16.4 The Supplier shall:
(a) comply with all applicable anti-bribery and anti-corruption legislation including, without limitation, the Crimes Act 1961 and the Secret Commissions Act 1910 or similar laws of other countries that are applicable;
(b) maintain and enforce its own policies and procedures, including adequate procedures to ensure compliance with all applicable anti-bribery and anti-corruption legislation; and
(c) use all reasonable endeavours to ensure that its officers, employees and agents comply with this clause.
Any breach of this clause shall be deemed a material breach under this Agreement.
16.5 The Supplier will provide the Goods and/or Services to the Customer however, the Supplier acknowledges and agrees that all members of the Customer Group may make use of and enjoy the benefit of the Goods and/or Services and the Customer will benefit from this Agreement as though references to the “Customer” in this Agreement (other than in this clause) were references to the “Customer Group”. All liability whatsoever suffered or incurred by the “Customer Group” in connection with this Agreement (“Group Losses”) are deemed to be suffered or incurred by the Customer for the purpose of these Terms. The Customer may exercise all rights and remedies under these Terms or at law in respect of Group Losses as if those Group Losses had been suffered or incurred by the Customer directly.
Agreement means these terms and conditions and the Purchase Order.
Information Privacy Principles means the set of information privacy principles outlined in the Privacy Act 1993.
GST, Input tax credit, Supply, Tax Invoice, and Taxable Supply have the meanings given to those expressions in the Income Tax Act 2007 and the Goods and Services Tax Act 1985.
Goods and Services means the goods and services specified in the Purchase Order to be supplied by the Supplier to Asahi.
Health Information has the meaning given in section 22B of the Health Act 1956.
An Insolvency Event occurs:
(a) if a liquidator is appointed in respect of all or any of the assets of a party;
(b) if a receiver or statutory agent is appointed in respect of all or any of the assets of a party; or
(c) where a party makes any composition arrangement with its creditors, is unable to pay its debts or is wound-up or dissolved.
Personal Information means information about an identifiable individual, as defined in the Privacy Act 1993
Price means the price specified in the Purchase Order.

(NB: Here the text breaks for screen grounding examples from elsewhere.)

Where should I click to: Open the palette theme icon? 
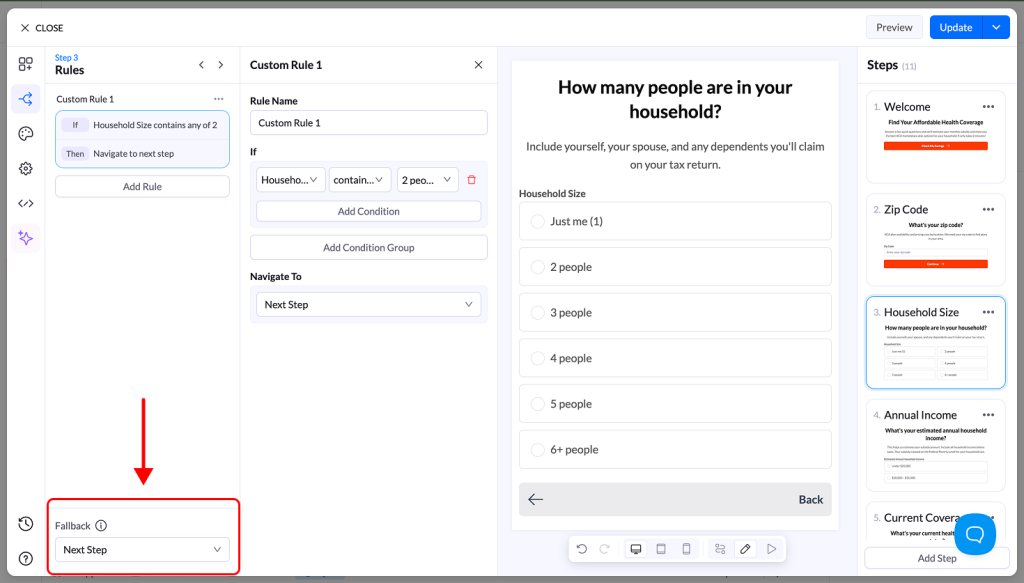(x=25, y=134)

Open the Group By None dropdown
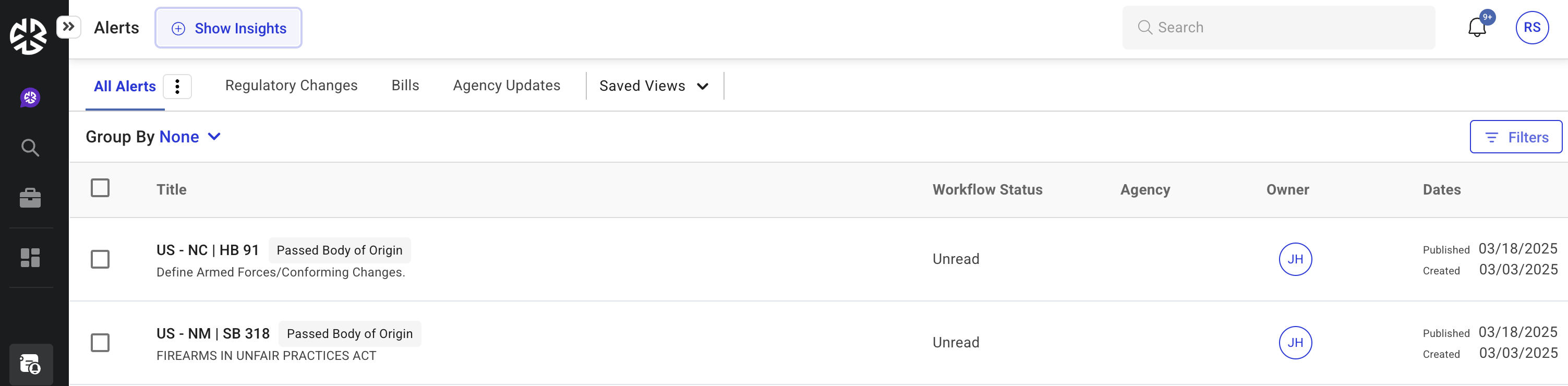189,137
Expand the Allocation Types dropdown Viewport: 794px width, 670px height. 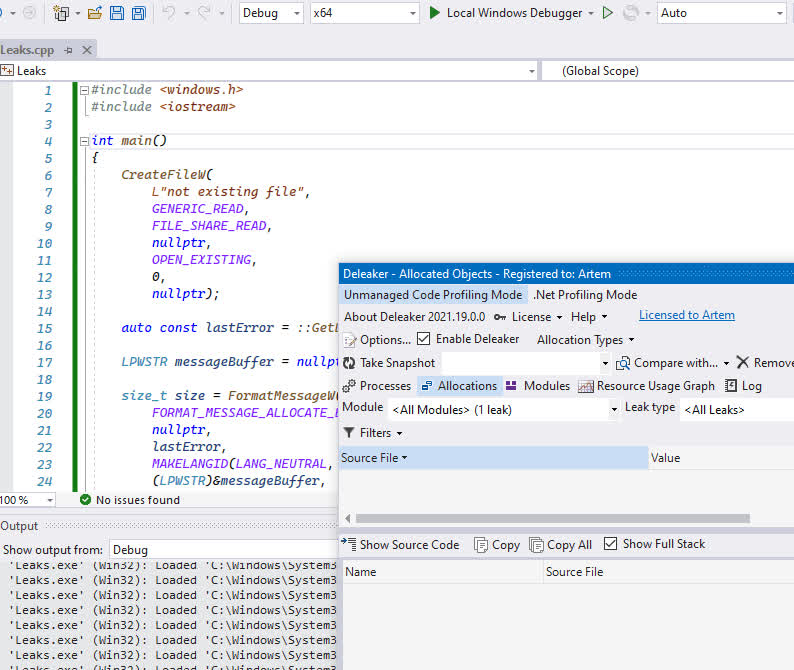[x=585, y=340]
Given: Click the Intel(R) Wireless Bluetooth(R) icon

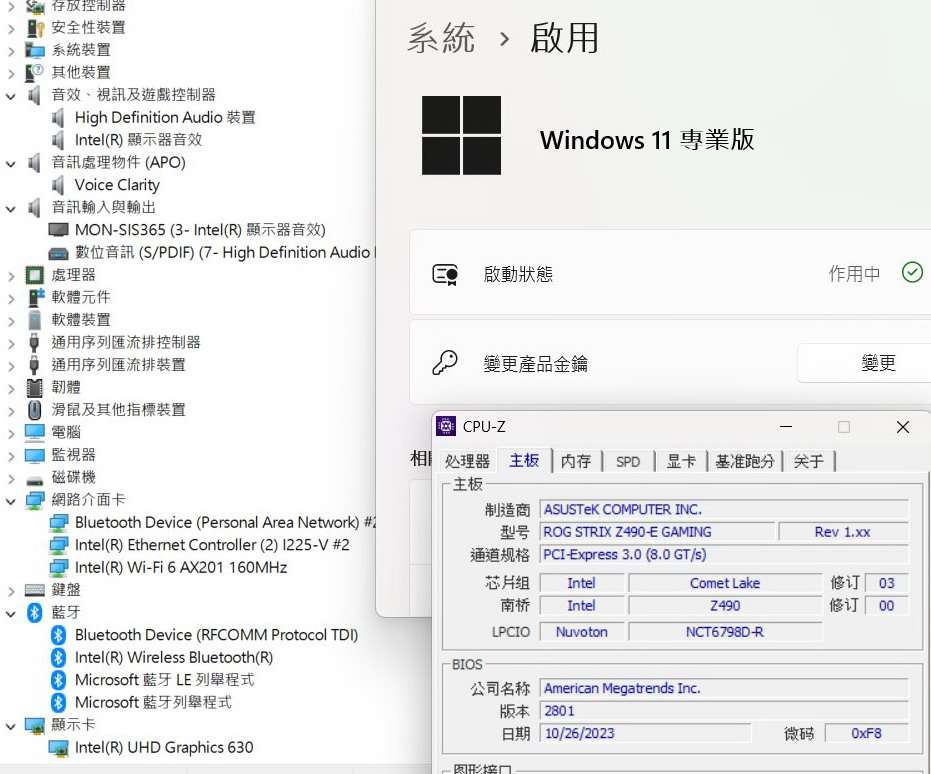Looking at the screenshot, I should [58, 658].
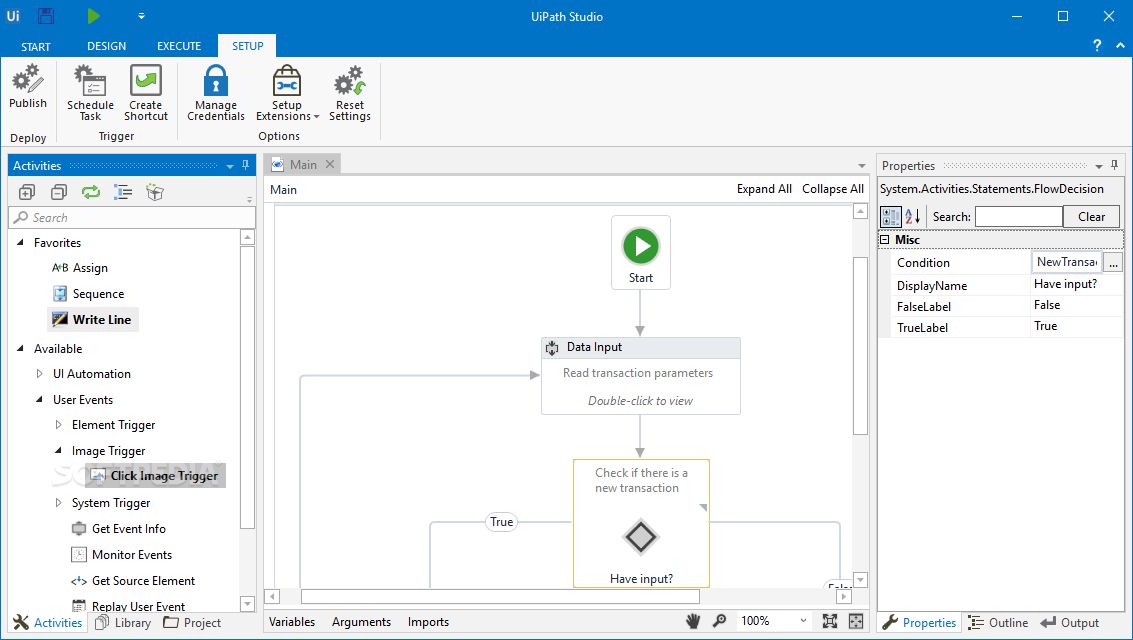This screenshot has height=640, width=1133.
Task: Click the Clear button in the Properties search
Action: 1090,216
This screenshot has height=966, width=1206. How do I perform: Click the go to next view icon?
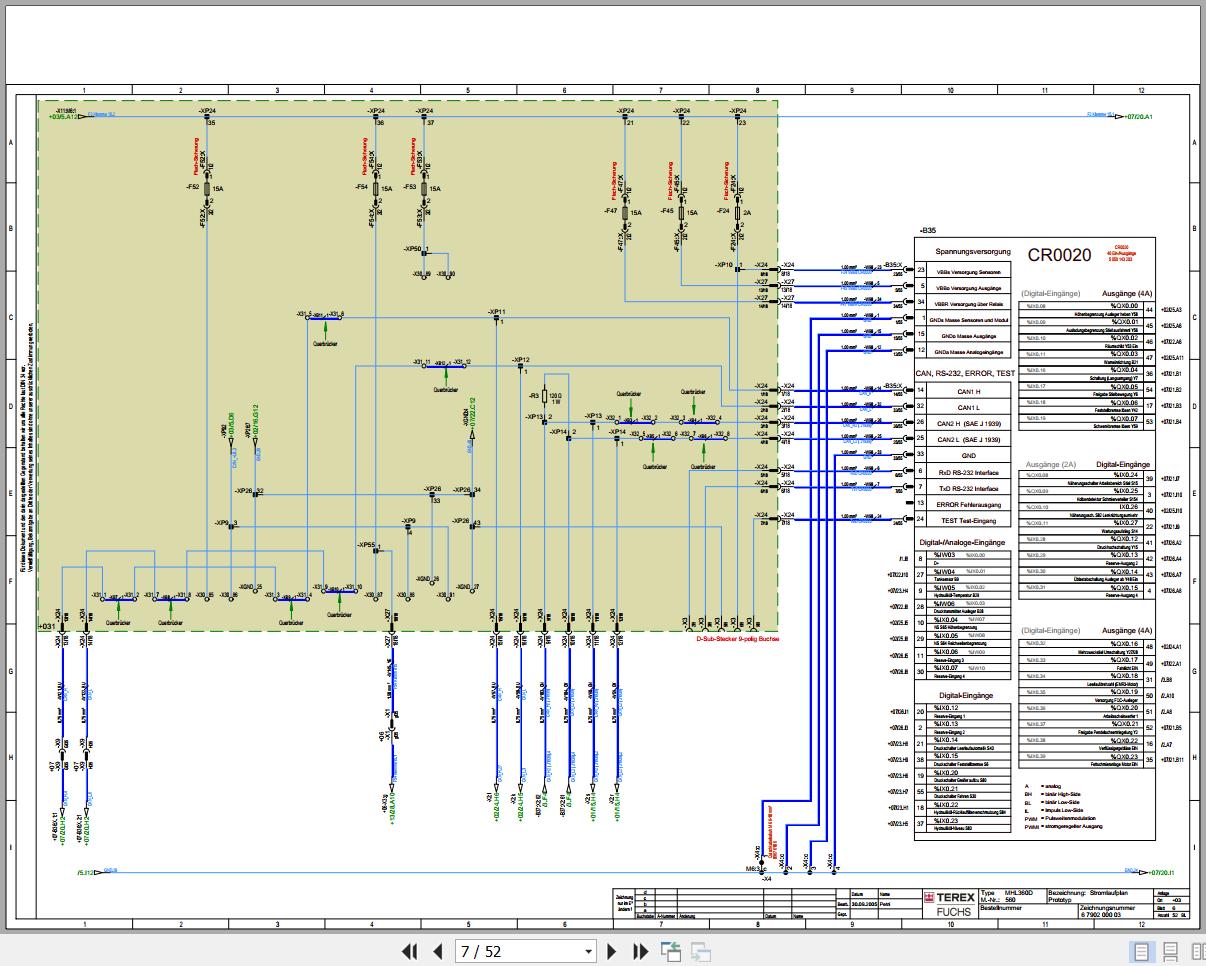pos(700,952)
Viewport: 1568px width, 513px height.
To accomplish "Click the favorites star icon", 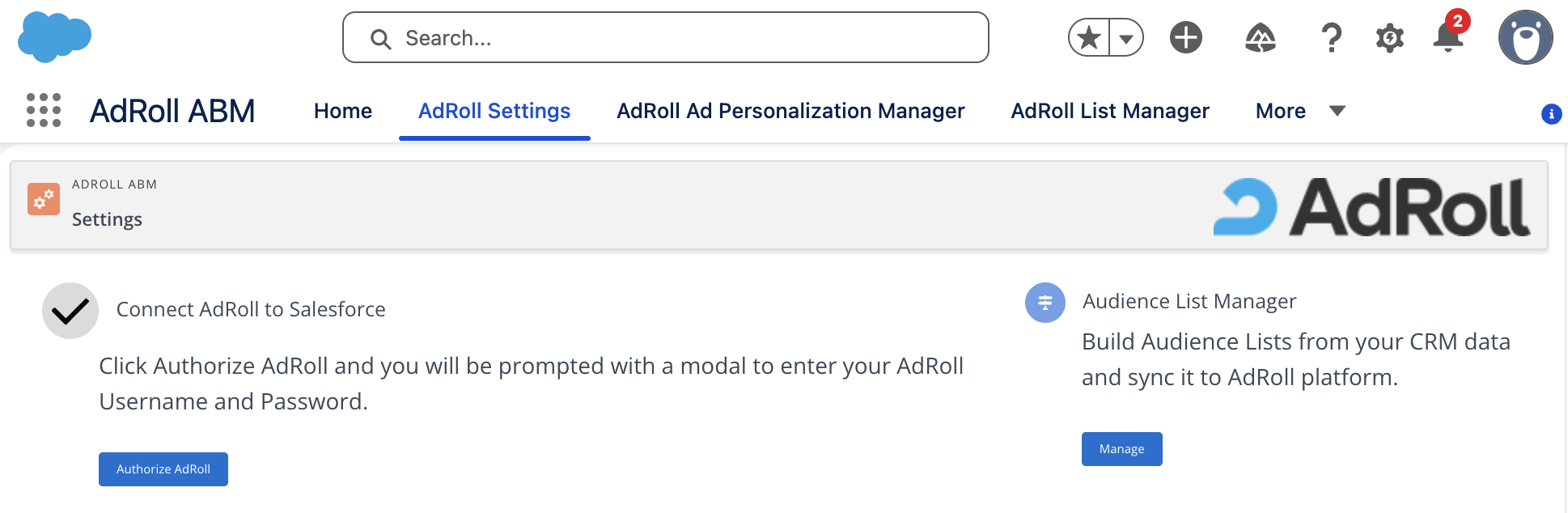I will 1090,38.
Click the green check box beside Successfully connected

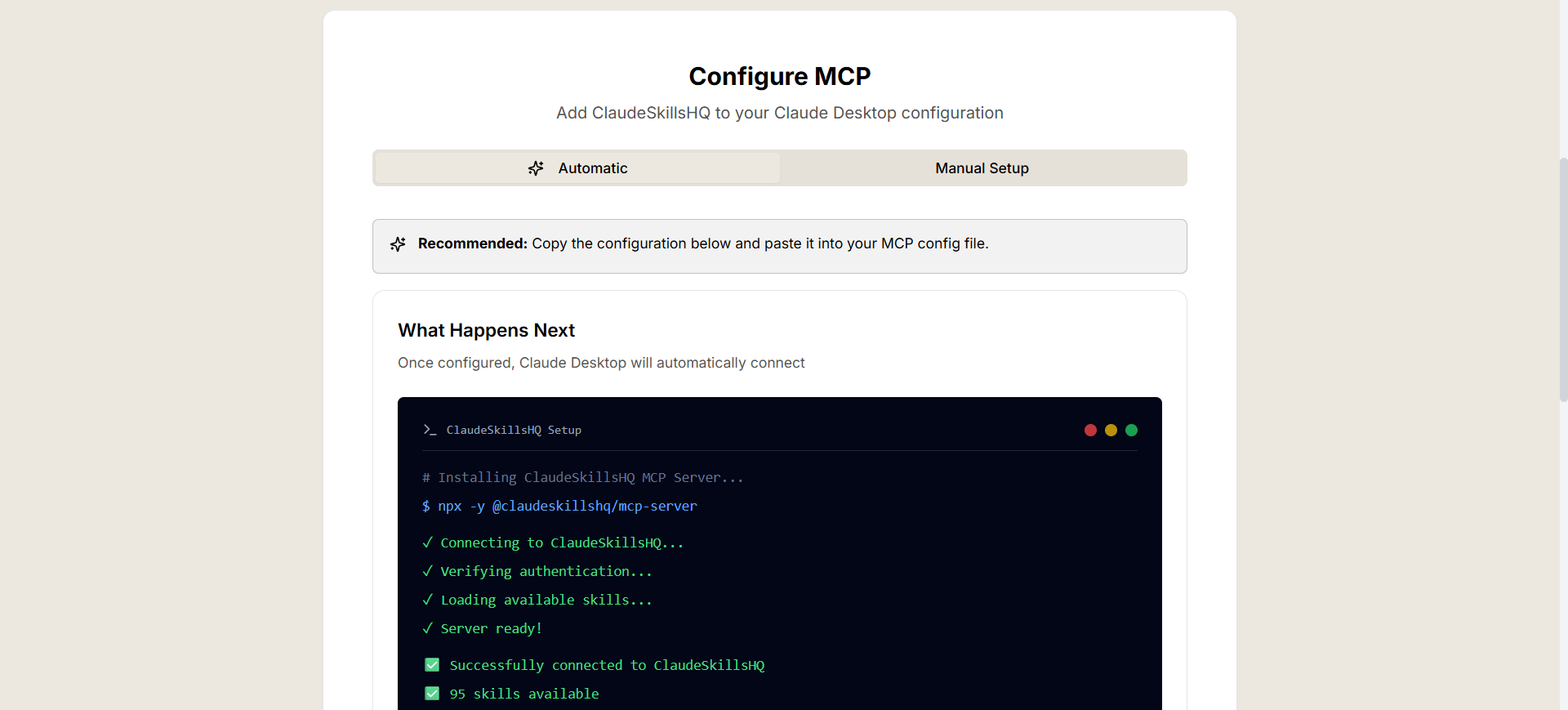point(432,665)
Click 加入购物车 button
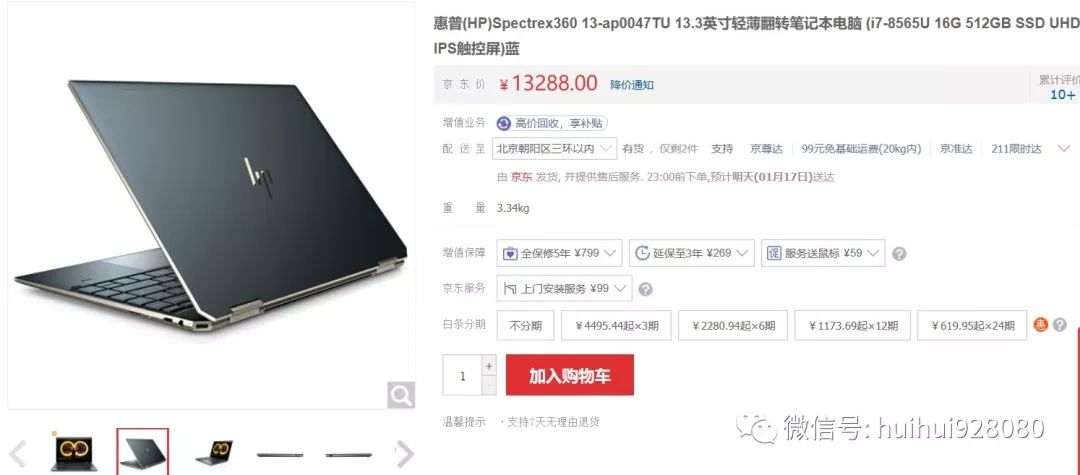 pyautogui.click(x=570, y=375)
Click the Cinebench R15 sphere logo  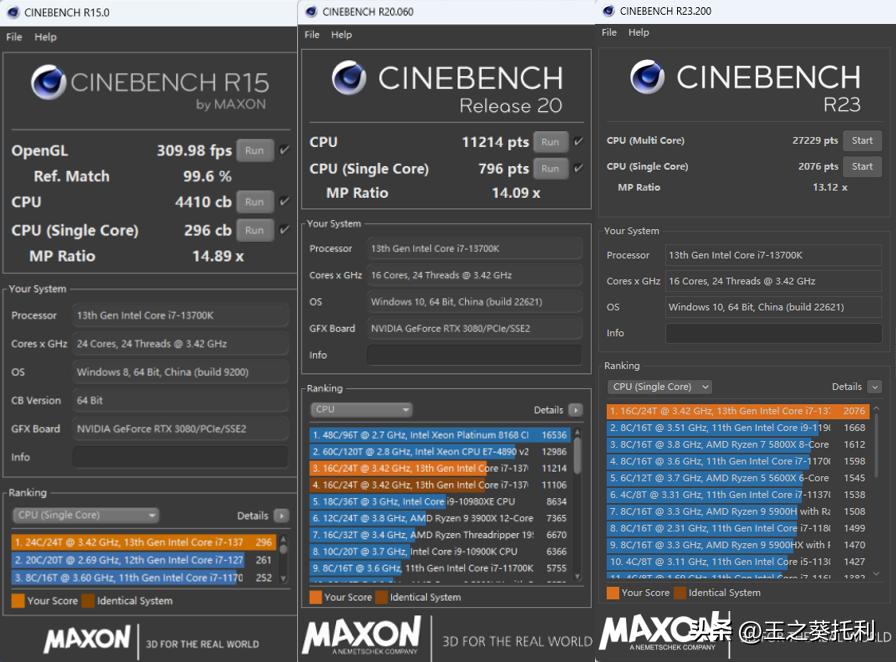pyautogui.click(x=48, y=82)
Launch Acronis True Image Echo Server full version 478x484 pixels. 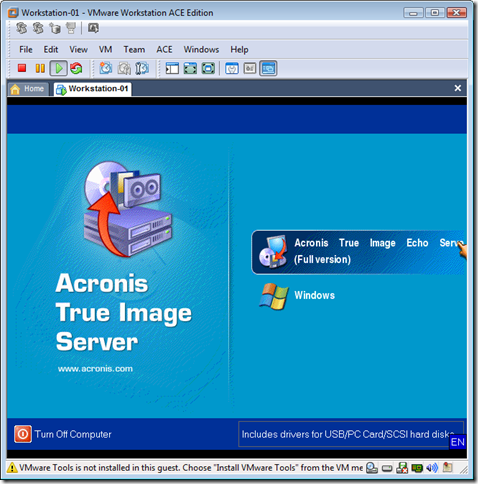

Purchase Order means the purchase order provided by Asahi to the Supplier which is subject to these terms and conditions.
Related Company has the meaning given in the Companies Act 1993.
Asahi means Asahi Beverages (NZ) Limited (NZBN: 9429039576514)
Specifications means all specifications provided by Asahi to the Supplier in relation to the Goods or Services including those provided prior to the date of the Agreement.
Supplier means the supplier of the Goods and Services named in the Purchase Order.